Task to carry out: Copy out the rows word for word, starting with the first row and going on through the row that contains "Open 设置 chart". Include both of those rows.

Exercise materials:
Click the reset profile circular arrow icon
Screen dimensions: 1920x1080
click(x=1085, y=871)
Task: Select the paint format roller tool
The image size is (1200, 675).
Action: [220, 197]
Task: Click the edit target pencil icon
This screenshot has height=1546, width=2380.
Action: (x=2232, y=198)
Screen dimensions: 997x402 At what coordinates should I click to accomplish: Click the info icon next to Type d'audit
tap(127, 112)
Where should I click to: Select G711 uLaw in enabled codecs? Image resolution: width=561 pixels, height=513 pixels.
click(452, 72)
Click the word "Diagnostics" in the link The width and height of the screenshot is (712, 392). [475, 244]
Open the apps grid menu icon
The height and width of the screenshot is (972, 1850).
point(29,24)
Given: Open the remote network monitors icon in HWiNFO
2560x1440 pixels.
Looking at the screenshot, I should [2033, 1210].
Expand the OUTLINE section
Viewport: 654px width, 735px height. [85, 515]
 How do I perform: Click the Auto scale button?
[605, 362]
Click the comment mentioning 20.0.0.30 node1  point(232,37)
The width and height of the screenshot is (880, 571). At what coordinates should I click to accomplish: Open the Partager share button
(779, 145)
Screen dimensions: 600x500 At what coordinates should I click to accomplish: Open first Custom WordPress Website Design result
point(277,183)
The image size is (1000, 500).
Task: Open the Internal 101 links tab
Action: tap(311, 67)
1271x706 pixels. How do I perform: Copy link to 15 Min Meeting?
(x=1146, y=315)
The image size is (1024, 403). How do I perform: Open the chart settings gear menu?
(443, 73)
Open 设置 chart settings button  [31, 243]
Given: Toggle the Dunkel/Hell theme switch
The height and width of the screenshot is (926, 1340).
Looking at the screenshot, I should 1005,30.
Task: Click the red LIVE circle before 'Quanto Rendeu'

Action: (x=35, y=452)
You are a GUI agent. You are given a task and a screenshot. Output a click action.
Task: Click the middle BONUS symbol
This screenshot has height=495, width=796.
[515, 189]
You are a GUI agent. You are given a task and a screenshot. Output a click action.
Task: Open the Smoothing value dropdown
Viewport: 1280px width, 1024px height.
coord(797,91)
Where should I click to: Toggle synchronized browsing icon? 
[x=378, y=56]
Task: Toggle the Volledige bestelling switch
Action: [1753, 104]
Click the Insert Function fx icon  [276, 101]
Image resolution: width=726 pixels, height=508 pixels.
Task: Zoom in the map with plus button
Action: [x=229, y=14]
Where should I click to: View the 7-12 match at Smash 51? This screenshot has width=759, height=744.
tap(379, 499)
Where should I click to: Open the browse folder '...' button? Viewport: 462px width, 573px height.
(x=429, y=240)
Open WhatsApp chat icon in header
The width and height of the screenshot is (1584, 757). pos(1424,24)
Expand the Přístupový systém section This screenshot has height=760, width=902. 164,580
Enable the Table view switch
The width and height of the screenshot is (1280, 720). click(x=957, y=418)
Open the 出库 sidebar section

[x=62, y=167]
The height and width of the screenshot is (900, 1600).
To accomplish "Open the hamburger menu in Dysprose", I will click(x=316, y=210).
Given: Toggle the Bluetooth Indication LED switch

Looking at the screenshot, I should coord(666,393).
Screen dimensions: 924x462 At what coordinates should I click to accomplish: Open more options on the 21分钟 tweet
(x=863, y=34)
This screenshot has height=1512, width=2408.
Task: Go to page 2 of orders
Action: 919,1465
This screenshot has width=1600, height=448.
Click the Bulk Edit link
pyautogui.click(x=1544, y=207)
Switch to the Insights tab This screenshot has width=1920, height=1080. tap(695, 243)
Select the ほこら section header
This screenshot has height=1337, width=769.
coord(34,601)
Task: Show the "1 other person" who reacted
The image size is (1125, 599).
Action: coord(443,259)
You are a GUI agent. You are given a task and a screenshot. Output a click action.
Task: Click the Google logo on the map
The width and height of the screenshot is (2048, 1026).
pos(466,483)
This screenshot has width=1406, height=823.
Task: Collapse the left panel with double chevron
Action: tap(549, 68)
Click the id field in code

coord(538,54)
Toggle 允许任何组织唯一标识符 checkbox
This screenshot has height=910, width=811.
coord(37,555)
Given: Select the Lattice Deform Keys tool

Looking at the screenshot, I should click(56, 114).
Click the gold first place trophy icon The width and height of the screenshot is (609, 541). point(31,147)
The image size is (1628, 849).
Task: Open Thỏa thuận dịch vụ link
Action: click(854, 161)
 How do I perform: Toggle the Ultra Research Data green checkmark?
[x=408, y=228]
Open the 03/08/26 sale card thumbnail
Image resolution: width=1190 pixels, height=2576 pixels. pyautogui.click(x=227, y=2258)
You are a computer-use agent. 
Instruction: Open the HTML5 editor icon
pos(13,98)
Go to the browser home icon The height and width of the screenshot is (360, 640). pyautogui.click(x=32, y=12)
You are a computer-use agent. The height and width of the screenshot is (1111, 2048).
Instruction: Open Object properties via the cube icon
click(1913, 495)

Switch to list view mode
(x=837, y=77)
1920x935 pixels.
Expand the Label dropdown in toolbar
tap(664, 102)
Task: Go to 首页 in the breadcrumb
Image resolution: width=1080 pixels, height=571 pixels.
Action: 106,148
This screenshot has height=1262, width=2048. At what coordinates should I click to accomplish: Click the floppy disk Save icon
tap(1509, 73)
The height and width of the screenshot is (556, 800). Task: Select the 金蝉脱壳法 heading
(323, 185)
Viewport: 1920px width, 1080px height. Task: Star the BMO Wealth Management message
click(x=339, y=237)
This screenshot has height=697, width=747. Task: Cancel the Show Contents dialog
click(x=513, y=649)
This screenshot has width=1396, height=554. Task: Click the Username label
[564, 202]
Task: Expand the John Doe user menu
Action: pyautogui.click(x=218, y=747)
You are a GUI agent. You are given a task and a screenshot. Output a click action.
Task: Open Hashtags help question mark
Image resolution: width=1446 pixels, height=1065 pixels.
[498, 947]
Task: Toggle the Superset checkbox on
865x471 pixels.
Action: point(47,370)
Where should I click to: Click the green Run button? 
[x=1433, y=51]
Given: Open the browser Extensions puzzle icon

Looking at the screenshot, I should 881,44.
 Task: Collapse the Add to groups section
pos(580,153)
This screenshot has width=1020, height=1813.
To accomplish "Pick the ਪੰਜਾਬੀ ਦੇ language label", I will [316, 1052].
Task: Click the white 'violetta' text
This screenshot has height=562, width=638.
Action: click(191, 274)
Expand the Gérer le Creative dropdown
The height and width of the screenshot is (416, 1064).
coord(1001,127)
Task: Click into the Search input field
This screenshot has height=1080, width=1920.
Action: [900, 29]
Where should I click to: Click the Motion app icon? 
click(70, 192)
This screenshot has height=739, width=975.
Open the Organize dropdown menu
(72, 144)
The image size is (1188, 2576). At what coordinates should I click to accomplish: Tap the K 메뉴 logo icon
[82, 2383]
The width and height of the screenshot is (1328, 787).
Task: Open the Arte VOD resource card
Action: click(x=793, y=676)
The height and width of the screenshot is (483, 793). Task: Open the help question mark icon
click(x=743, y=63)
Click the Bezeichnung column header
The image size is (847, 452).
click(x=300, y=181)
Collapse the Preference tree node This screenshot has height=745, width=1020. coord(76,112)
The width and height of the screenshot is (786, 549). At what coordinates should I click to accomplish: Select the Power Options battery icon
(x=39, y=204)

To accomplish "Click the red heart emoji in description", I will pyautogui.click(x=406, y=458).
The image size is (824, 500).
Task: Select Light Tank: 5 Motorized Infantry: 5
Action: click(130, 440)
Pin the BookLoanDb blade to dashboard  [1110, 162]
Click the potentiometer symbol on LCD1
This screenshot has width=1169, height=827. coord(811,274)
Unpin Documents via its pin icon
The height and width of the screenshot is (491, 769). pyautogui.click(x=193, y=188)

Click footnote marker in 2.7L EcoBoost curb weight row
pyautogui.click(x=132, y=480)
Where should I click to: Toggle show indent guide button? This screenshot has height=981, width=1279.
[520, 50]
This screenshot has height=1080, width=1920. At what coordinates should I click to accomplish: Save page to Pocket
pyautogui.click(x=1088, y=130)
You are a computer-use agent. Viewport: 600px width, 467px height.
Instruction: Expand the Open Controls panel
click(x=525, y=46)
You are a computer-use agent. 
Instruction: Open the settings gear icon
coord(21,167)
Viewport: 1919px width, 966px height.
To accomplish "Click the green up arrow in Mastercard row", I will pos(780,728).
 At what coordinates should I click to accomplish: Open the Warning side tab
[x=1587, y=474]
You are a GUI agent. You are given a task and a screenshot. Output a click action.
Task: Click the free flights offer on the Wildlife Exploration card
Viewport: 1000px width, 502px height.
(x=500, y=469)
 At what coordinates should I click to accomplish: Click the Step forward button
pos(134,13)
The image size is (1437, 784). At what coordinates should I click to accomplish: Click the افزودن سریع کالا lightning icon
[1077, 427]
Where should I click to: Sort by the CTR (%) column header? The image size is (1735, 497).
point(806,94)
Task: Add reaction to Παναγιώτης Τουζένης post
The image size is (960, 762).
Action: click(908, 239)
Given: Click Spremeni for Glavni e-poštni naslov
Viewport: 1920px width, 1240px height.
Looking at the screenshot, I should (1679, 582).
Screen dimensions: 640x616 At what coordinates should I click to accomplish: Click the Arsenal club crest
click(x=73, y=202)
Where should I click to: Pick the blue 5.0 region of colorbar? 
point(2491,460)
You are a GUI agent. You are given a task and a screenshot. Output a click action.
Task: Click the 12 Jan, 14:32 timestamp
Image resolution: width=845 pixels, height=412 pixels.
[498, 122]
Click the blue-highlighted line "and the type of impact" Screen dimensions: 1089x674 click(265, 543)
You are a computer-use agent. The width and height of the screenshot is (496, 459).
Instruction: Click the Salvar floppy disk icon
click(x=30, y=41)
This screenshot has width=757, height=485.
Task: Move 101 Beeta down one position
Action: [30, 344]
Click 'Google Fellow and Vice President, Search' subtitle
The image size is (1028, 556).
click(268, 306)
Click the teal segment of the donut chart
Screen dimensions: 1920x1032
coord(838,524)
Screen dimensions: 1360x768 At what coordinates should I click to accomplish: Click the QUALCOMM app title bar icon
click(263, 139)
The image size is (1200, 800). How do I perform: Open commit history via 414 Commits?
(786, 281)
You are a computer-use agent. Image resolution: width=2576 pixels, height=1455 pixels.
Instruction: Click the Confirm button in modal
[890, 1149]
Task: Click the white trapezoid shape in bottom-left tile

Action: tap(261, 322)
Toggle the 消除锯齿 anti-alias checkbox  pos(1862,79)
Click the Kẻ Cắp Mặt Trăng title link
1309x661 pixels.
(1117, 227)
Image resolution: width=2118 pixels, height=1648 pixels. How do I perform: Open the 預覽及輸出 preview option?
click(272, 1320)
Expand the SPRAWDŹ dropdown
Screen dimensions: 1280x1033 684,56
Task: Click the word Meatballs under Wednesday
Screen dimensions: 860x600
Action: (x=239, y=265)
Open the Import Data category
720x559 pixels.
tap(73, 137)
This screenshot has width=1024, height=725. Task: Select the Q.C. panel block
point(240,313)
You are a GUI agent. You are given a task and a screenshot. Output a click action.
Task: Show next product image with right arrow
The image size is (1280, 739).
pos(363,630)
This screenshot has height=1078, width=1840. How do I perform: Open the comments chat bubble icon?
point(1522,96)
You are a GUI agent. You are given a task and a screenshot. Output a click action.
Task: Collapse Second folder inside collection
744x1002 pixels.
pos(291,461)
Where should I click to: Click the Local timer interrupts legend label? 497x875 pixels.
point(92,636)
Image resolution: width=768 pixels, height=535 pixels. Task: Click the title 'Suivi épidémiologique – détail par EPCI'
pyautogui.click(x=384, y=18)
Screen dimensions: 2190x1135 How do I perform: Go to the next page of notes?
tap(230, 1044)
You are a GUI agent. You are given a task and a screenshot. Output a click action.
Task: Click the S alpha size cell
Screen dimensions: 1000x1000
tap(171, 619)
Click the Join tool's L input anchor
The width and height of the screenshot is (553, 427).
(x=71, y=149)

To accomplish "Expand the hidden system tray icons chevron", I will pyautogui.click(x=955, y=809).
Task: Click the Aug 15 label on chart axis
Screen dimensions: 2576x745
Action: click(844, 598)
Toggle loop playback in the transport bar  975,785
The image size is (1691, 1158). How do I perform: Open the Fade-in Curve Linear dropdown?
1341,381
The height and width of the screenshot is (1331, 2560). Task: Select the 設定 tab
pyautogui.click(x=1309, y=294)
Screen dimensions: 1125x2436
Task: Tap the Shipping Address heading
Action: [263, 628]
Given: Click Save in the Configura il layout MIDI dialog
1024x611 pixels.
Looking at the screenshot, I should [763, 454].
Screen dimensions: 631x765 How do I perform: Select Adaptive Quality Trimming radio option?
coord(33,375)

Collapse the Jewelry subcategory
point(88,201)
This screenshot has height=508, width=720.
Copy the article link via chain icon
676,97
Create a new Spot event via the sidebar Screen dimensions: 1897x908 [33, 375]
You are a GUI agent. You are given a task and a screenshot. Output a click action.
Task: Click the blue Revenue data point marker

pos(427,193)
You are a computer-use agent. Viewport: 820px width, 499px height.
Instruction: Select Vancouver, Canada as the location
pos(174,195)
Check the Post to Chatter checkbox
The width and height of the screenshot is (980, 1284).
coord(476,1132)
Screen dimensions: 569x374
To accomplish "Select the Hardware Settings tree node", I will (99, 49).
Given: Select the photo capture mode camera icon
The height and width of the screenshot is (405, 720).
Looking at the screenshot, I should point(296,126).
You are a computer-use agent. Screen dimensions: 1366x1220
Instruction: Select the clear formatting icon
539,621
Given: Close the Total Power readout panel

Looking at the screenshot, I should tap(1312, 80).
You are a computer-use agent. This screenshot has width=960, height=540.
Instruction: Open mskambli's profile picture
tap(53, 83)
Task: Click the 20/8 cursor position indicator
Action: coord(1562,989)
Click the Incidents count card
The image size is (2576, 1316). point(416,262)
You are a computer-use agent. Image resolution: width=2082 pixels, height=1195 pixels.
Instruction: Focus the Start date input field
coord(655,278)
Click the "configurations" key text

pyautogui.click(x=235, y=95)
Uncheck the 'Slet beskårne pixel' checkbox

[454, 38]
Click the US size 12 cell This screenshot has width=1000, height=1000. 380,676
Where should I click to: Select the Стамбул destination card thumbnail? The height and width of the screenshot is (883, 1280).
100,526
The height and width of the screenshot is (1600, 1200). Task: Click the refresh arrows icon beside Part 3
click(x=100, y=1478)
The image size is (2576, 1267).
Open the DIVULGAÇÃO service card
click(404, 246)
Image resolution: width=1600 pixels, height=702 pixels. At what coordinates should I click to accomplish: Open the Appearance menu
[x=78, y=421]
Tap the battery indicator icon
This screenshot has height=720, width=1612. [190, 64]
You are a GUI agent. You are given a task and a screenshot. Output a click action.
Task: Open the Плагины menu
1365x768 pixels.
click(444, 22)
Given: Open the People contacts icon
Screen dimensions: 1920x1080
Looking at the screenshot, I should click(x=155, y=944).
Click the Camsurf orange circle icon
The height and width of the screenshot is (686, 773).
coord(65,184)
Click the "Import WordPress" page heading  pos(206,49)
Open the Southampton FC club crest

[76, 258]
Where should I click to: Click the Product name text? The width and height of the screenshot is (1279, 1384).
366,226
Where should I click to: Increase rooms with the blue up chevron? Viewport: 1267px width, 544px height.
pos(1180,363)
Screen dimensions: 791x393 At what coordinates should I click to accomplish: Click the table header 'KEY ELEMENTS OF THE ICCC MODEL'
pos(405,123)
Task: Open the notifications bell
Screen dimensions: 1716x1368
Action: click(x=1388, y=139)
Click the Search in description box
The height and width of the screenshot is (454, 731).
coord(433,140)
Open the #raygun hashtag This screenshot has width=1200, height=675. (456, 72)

Answer for the task:
Click the reset profile circular arrow icon
Screen dimensions: 1920x1080
click(x=1085, y=871)
Task: Select the paint format roller tool
The image size is (1200, 675).
Action: [220, 197]
Task: Click the edit target pencil icon
This screenshot has height=1546, width=2380.
Action: (x=2232, y=198)
Screen dimensions: 997x402 At what coordinates should I click to accomplish: Click the info icon next to Type d'audit
tap(127, 112)
Where should I click to: Select G711 uLaw in enabled codecs? Image resolution: width=561 pixels, height=513 pixels.
click(452, 72)
Click the word "Diagnostics" in the link The width and height of the screenshot is (712, 392). [475, 244]
Open the apps grid menu icon
The height and width of the screenshot is (972, 1850).
point(29,24)
Given: Open the remote network monitors icon in HWiNFO
2560x1440 pixels.
Looking at the screenshot, I should [2033, 1210].
Expand the OUTLINE section
Viewport: 654px width, 735px height. [85, 515]
 How do I perform: Click the Auto scale button?
[605, 362]
Click the comment mentioning 20.0.0.30 node1  point(232,37)
The width and height of the screenshot is (880, 571). At what coordinates should I click to accomplish: Open the Partager share button
(779, 145)
Screen dimensions: 600x500 At what coordinates should I click to accomplish: Open first Custom WordPress Website Design result
point(277,183)
The image size is (1000, 500).
Task: Open the Internal 101 links tab
Action: tap(311, 67)
1271x706 pixels. How do I perform: Copy link to 15 Min Meeting?
(x=1146, y=315)
The image size is (1024, 403). How do I perform: Open the chart settings gear menu?
(443, 73)
Open 设置 chart settings button  [31, 243]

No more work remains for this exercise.